YUUUUUUUUUUUUUSSSSSSSSSSSSSSSSSSSSSSSsssss....
I think of this every single time I see a can of that rat pee.
I am now saving to play repeatedly at the next bonfire. It will become an overnight number one single, Joe may thank me in shout outs from his MTV cribs eppy.
I swear my landlord is a fucking jackoffasaur. No fucking volume control on that dude. Always effin loud.
being responsible is annoying.
every time I say " fuck yea" I say cilantro silently in my head.
Cranberry lemonade sounds kinda yummy. Which is your favorite?
A cute chick that didn't watch TV in the 80s and knows nothing about pop culture and has no interest in sports....why am I explaining this? Seems pretty obvious to me why it's annoying.
She said I look like Jazzy Jeff. You see why I'm mad now?
Who's your daddy?
I didn't watch TV in the 80s because I was too busy being a small child. I don't get why it's annoying because I'm a tolerant person and better than you in every way. There are a lot of things I know about that other people don't know fuck all about that I'm not going to be like oh my god you aren't interested in the roots of the Romanian revolution or Kierkegaard? What are you, an animal?????
Shit, you have a point.
You got annoyed over someone giving you a drunk compliment, I am annoyed cause I don't get how someone has no interest in something I like, but who is otherwise OK. :shrugs:
ETA: Thinking your better than people is a new development. Actually saying it is quite interesting indeed though.

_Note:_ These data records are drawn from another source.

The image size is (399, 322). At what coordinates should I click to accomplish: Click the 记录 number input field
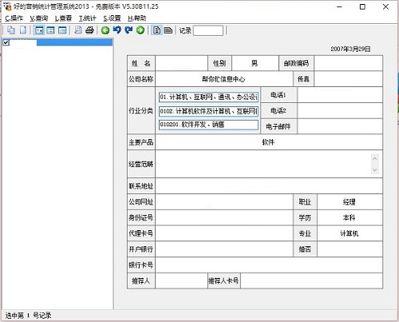click(208, 30)
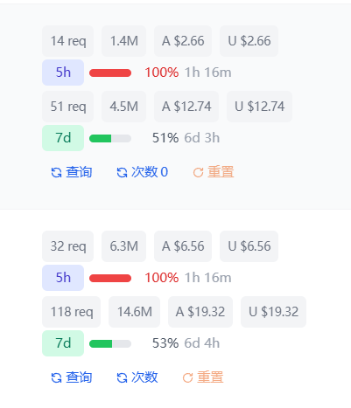Click the U $19.32 chip
351x408 pixels.
[273, 312]
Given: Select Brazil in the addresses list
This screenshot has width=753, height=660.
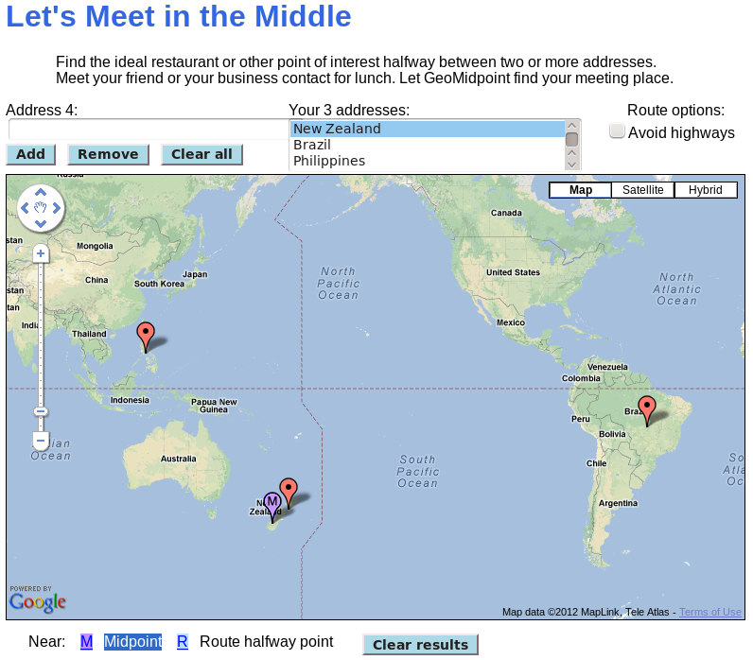Looking at the screenshot, I should pos(312,145).
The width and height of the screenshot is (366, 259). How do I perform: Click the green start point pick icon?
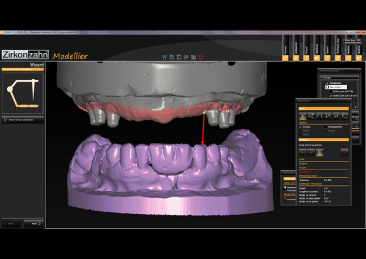pyautogui.click(x=303, y=153)
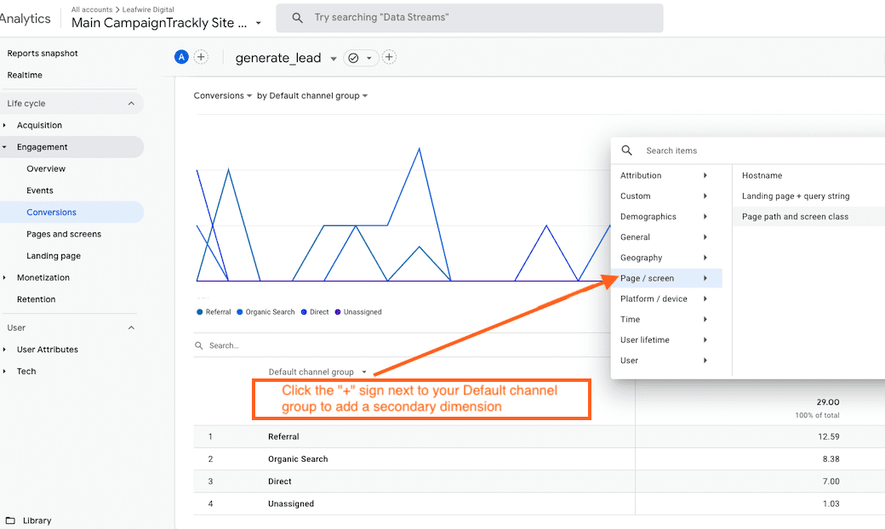
Task: Click the plus icon to add a comparison
Action: (201, 57)
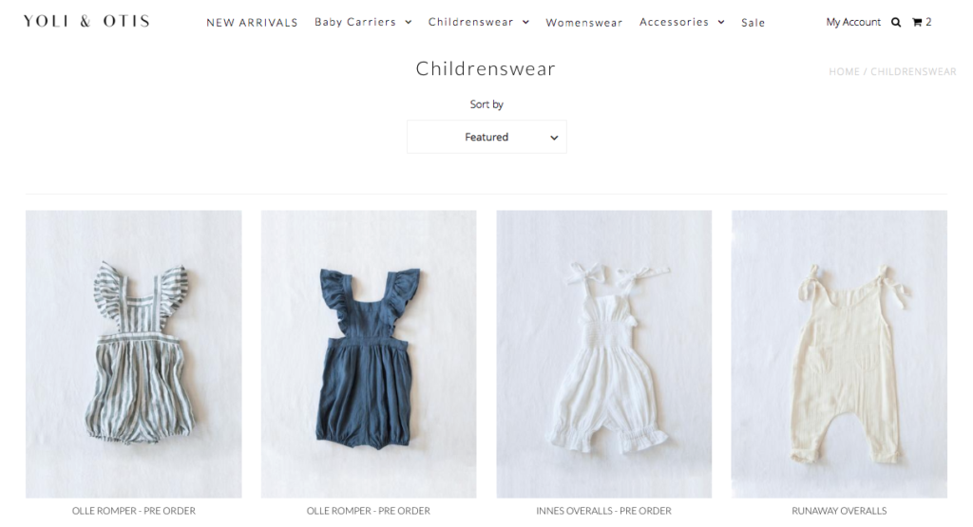Image resolution: width=973 pixels, height=527 pixels.
Task: Open the Featured sort dropdown
Action: tap(487, 137)
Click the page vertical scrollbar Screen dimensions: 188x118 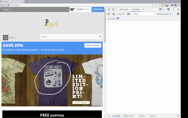point(105,25)

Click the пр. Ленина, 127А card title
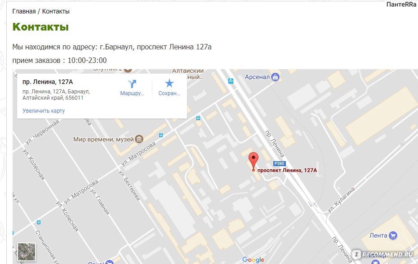tap(48, 82)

I'm better than people who don't know the difference between your and you're. For sure.
But other than that, it clearly wasn't sarcasm.
And yeah, being like 'I like weird looking over pretty' is not a compliment, and I will never be drunk enough to be stupid enough to confuse it as such. Guys who use The Rules as a gamebook are always going to end up with fucked up chicks with shitty self esteem.
There are currently 1 users browsing this thread. (0 members and 1 guests)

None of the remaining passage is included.